Rainsford is one of two BBC English-language correspondents in Moscow and was told to leave after Moscow accused London of discriminating against Russian journalists working in the United Kingdom.
After more than two decades reporting from Russia, she wrote in a farewell report on August 31 that "by the time you read it I'll be on my way back to England, expelled from Russia as a national security threat."
Moscow has alleged British official mistreatment in the case of a journalist for the Russian state's TASS news agency who it says was effectively expelled in 2019 when his visa was not renewed without explanation.
Rainsford said she began to suspect she was "being singled out a year ago when the Russian Foreign Ministry started issuing me short-term visas."
She said that then on August 10 she was "taken aside at passport control at Moscow's Sheremetyevo airport and told I'd been barred from Russia by the FSB," Russia's Federal Security Service.
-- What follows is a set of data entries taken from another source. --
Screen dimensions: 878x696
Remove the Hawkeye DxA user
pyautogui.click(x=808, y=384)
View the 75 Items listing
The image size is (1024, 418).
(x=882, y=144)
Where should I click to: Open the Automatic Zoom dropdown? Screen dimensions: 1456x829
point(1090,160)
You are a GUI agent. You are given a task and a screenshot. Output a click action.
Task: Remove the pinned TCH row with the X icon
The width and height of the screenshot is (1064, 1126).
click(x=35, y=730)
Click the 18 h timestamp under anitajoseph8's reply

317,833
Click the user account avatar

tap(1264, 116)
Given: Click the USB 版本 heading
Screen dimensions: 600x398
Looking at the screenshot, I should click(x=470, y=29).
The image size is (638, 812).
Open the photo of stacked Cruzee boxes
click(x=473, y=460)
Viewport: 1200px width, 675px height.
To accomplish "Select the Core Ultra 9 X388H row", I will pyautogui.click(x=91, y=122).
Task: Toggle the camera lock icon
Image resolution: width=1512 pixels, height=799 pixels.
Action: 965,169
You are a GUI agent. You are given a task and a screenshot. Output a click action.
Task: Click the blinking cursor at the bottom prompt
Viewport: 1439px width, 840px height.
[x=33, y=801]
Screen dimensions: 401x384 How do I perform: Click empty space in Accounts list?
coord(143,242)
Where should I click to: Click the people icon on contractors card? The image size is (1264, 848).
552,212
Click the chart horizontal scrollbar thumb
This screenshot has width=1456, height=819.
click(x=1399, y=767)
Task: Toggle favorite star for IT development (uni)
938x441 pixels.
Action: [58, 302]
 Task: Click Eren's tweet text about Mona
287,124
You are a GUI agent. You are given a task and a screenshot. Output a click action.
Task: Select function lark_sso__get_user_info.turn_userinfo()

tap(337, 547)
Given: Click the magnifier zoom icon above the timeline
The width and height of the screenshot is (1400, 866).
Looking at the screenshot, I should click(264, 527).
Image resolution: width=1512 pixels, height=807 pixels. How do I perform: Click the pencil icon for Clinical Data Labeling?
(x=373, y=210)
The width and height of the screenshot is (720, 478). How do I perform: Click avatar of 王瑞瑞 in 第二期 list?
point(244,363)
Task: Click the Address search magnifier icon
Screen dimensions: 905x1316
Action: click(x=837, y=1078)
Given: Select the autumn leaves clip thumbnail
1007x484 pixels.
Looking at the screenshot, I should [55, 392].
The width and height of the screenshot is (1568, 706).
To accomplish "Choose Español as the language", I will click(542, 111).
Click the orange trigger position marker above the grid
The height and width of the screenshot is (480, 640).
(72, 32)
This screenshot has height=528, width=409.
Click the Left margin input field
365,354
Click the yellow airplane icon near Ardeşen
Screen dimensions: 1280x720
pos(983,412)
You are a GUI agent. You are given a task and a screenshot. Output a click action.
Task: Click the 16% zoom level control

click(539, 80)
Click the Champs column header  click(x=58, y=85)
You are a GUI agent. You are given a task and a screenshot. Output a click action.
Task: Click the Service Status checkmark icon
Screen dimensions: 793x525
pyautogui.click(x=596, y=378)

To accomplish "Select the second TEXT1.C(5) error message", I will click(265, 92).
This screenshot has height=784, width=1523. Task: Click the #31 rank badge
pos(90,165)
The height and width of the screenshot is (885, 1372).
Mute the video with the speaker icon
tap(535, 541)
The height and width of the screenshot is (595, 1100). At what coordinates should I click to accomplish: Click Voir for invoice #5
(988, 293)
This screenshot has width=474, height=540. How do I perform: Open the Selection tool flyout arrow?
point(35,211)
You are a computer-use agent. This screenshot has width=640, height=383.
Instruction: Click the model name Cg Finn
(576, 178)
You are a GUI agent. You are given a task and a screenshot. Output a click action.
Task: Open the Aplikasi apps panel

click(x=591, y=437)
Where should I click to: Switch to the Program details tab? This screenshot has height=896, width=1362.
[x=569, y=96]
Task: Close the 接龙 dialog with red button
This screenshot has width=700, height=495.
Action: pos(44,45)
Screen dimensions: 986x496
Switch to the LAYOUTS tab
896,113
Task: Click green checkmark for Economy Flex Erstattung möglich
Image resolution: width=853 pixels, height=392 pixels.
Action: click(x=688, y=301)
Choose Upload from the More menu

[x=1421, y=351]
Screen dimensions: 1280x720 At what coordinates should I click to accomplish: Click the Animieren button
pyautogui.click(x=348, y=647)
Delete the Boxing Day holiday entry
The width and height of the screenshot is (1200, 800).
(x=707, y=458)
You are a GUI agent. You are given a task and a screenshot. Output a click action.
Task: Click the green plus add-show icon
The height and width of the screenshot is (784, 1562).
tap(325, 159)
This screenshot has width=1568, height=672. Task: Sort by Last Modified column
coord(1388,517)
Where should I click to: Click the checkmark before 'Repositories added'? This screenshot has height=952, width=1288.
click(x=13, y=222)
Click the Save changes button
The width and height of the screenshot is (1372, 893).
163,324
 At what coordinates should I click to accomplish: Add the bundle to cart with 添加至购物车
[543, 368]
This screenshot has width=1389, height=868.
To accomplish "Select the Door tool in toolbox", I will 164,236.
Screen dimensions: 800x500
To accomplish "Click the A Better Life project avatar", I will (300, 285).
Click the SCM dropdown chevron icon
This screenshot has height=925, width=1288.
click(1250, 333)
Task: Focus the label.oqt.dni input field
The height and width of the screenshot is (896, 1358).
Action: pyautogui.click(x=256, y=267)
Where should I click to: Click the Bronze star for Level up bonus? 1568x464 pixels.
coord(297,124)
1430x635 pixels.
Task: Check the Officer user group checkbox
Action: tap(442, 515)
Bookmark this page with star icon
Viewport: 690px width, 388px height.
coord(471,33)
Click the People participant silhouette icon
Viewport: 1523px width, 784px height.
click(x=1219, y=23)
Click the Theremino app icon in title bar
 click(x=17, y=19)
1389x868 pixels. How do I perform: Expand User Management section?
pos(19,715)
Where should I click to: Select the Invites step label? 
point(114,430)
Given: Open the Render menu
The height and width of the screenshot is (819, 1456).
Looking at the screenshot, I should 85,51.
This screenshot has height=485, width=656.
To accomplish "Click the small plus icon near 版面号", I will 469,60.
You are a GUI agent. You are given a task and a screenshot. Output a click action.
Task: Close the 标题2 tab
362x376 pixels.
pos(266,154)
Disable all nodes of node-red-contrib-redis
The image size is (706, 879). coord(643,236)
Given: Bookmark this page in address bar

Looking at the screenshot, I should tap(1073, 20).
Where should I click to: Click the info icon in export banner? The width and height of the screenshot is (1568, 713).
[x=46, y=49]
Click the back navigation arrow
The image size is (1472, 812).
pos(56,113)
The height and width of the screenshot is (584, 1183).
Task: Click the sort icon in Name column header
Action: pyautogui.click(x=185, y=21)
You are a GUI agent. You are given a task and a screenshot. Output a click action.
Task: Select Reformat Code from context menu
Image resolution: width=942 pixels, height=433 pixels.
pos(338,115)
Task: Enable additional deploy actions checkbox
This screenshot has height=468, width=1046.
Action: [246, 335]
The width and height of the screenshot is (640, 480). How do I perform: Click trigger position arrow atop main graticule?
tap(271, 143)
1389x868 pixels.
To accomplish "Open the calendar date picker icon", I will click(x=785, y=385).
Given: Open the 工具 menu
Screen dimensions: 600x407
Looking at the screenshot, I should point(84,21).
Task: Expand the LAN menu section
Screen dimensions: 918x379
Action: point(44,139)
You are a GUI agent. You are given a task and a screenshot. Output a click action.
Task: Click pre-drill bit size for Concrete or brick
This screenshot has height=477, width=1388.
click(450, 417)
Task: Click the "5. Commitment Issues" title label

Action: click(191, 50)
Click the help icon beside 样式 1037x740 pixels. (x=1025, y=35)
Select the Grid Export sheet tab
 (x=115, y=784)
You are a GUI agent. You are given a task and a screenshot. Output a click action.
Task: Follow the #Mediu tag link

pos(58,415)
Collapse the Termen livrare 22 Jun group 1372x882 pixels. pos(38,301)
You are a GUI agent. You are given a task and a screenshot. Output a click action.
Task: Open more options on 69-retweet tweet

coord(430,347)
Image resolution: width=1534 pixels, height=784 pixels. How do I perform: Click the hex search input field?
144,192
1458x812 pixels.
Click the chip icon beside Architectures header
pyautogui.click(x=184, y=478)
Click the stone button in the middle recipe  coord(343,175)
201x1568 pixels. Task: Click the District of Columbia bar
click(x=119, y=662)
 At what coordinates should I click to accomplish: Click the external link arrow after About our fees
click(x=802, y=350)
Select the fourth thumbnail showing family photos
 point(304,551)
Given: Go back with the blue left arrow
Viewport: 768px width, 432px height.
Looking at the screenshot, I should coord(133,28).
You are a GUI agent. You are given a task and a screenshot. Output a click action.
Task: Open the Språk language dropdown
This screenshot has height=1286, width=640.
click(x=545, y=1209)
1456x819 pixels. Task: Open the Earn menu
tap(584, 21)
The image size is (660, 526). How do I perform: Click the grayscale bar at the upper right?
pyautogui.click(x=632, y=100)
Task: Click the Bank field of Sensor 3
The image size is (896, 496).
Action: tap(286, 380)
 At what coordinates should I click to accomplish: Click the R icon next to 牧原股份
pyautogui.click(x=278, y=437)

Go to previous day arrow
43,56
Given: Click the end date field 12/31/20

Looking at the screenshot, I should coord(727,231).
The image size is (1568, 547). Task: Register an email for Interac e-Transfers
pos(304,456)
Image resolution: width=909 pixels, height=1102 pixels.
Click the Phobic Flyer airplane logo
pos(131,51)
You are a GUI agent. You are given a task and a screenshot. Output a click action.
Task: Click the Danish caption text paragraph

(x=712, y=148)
There was no further explanation, she said, except that she was being refused entry "indefinitely."
"Ask the FSB," she quoted the airport border-guard officer as saying.
Rainsford said the notice came after she flew in from Minsk, where she was covering the unprecedented protests against the rule of Alyaksandr Lukashenka, a five-term president whose declaration of victory in August 2020 sparked a domestic and international outcry and left him turning desperately to Russian President Vladimir Putin for support.
She said that she was granted one last entry to Russia in order to collect belongings accrued during two decades as a reporter there.
The British government urged Russian authorities to reconsider cutting Rainsford's access to the country, while the BBC criticized it as a "direct assault on media freedom."
Russia is due to hold local and national elections in September that have been preceded by a tightening of checks on the media and opposition challengers to Putin's allies.
Moscow has reportedly suggested it will keep its exclusion of Rainsford or any BBC replacement in place unless U.K. authorities grant a visa to a Russian journalist it wants to relocate to London.
Reporters Without Borders (RSF) warned on August 31 that the Russian state was "tightening its grip" on the Internet, "drastically" restricting freedom of the press and of expression ahead of the elections.
The Paris-based group cited Rainsford's case as a signal that "foreign reporters will only be allowed to go about their work unhindered as long as they refrain from criticizing those in power in the Kremlin too strongly."
A number of leading Russian news journals and websites recently joined forces to protest against the authorities' targeting of a growing number of independent media outlets and journalists under Russia's controversial "foreign agent" law.
That law is set up to target media, NGOs, and individuals that receive funding from outside of Russia.